▼

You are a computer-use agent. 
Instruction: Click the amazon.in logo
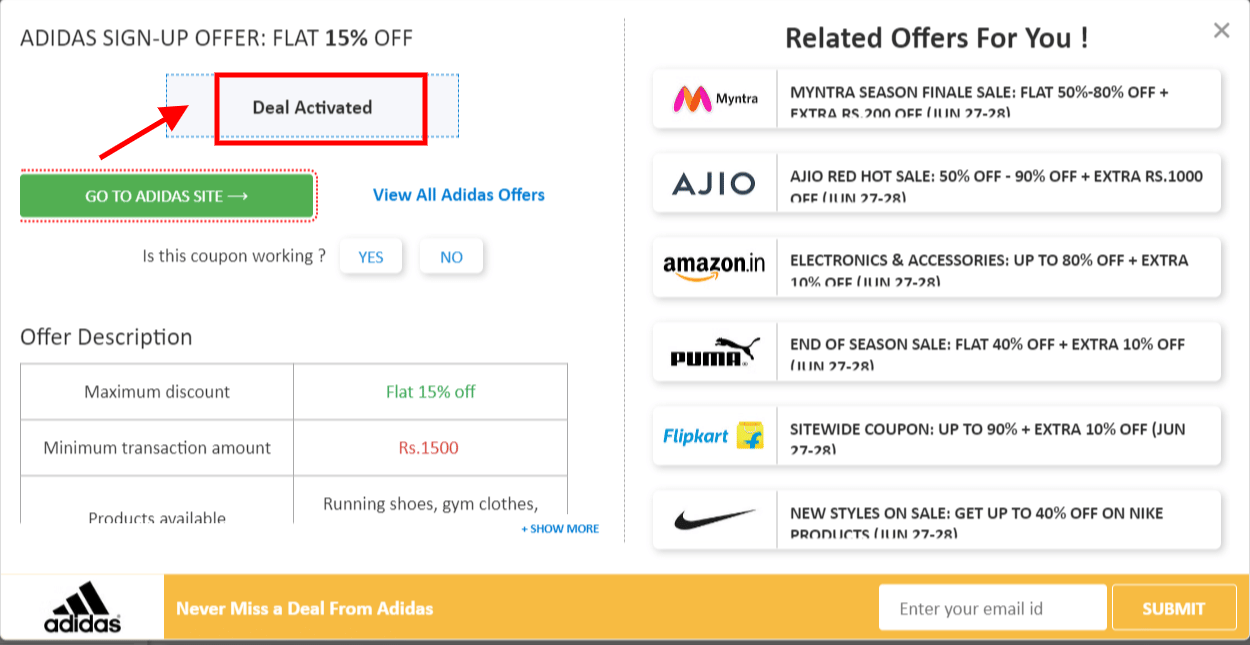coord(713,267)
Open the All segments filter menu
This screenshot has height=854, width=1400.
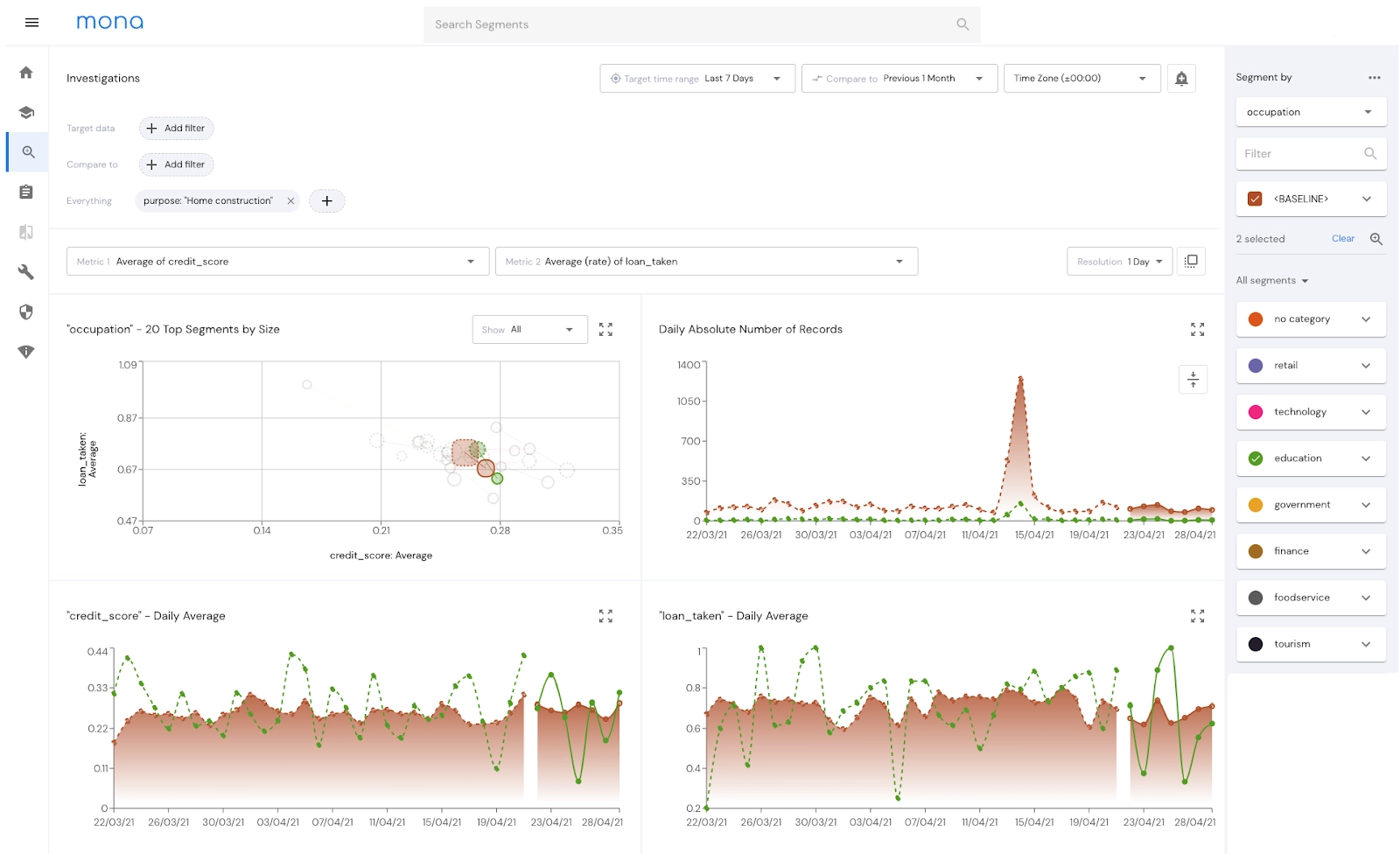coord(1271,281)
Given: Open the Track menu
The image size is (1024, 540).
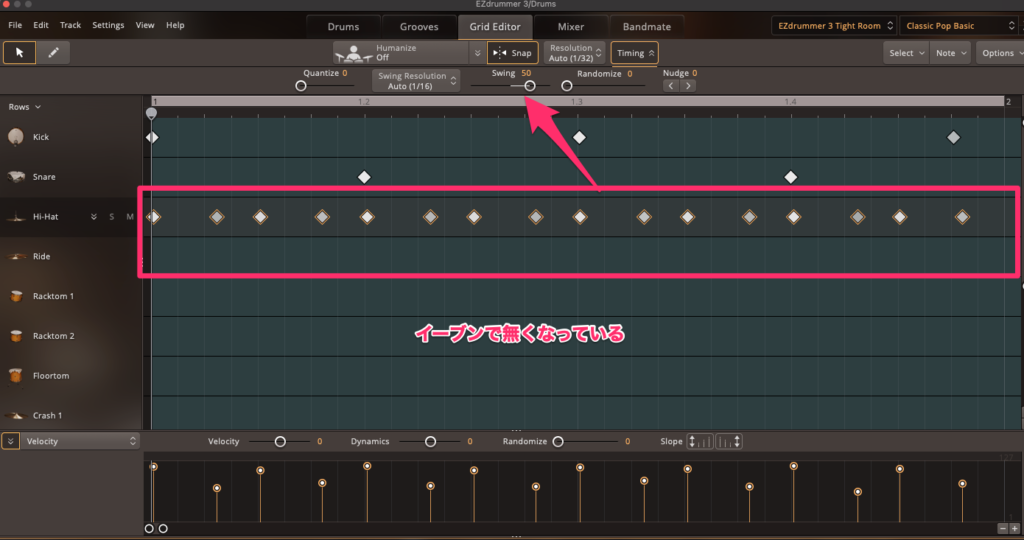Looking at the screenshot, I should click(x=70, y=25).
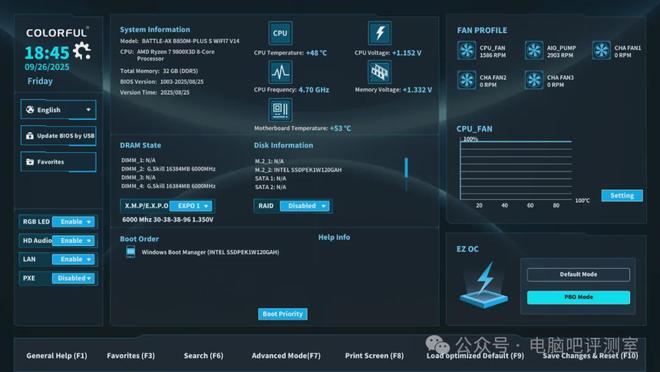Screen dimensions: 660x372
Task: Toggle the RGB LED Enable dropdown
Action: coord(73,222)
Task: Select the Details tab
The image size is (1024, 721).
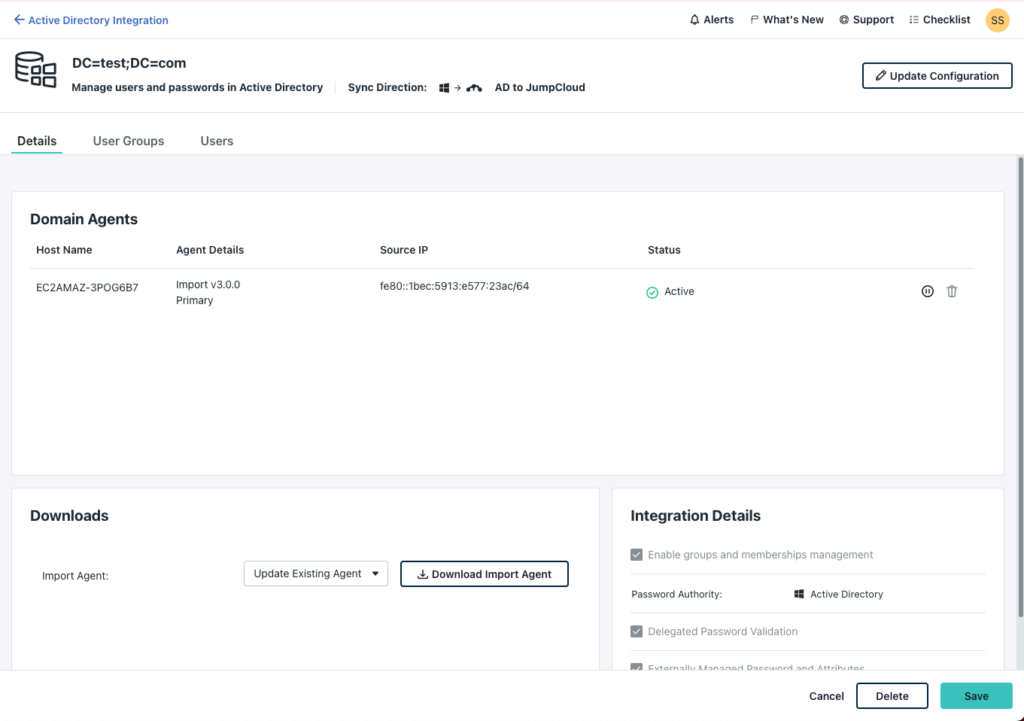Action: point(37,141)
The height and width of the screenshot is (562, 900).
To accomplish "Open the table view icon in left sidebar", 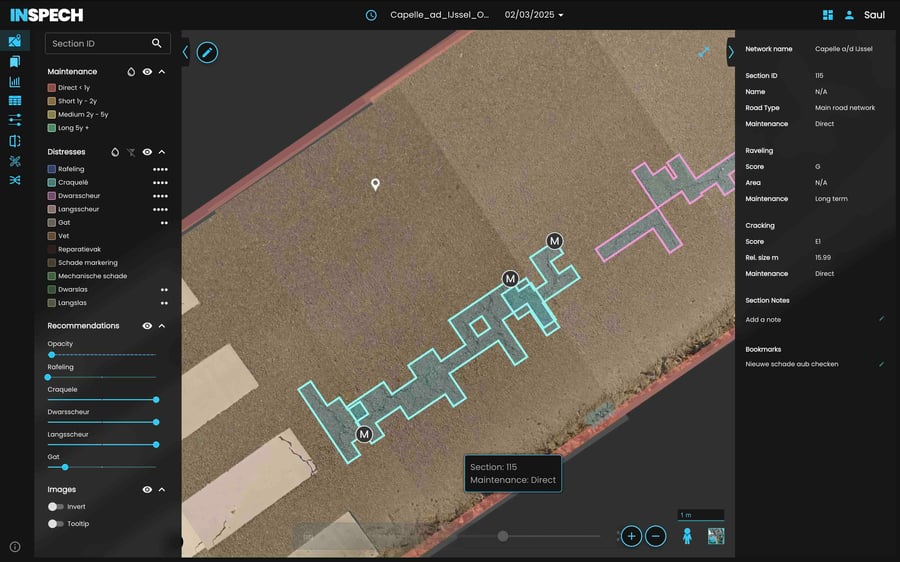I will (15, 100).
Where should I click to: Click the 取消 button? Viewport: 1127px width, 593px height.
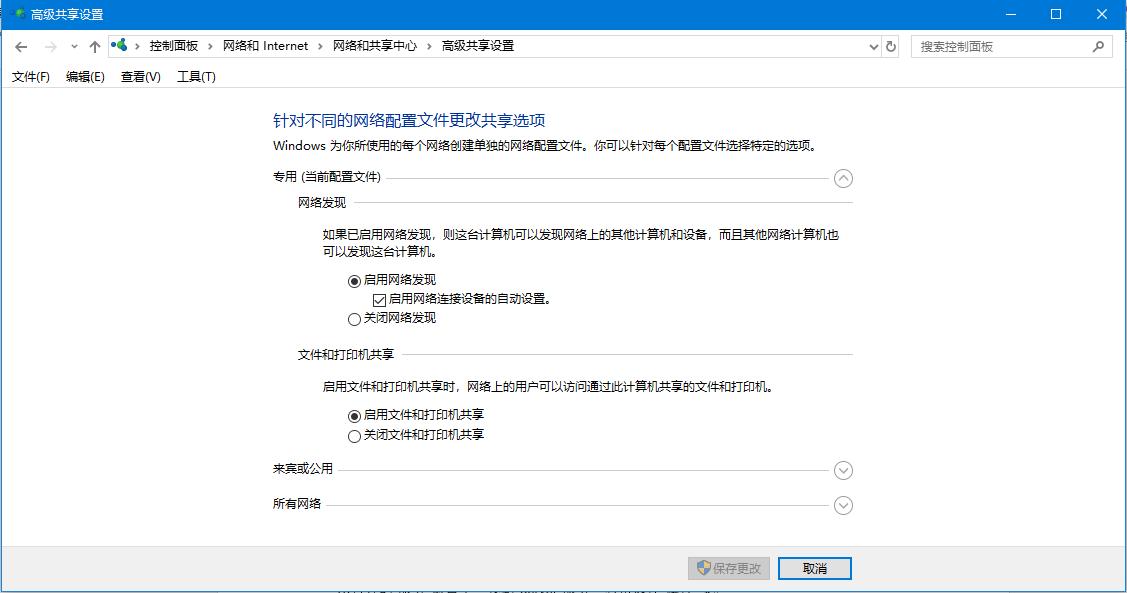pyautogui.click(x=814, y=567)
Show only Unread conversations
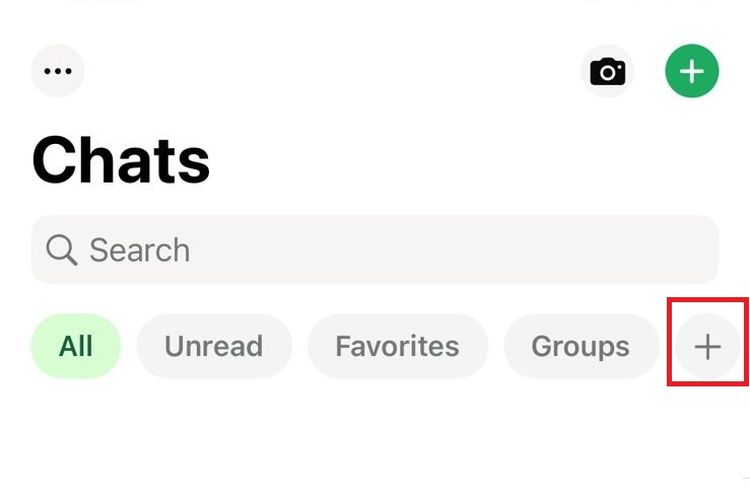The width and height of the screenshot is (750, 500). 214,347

▲

*Exercise instructions*: Print from the line containing "This screenshot has height=854, width=1400." through the line containing "The height and" in the data above, exactly as the lines stand, and omit every picture.

*Exercise result*:
This screenshot has height=854, width=1400.
coord(1271,281)
Given: Open the Track menu
The image size is (1024, 540).
Looking at the screenshot, I should click(x=70, y=25).
Screen dimensions: 660x372
Task: Toggle the RGB LED Enable dropdown
Action: coord(73,222)
Task: Select the Details tab
The image size is (1024, 721).
Action: point(37,141)
The height and width of the screenshot is (562, 900).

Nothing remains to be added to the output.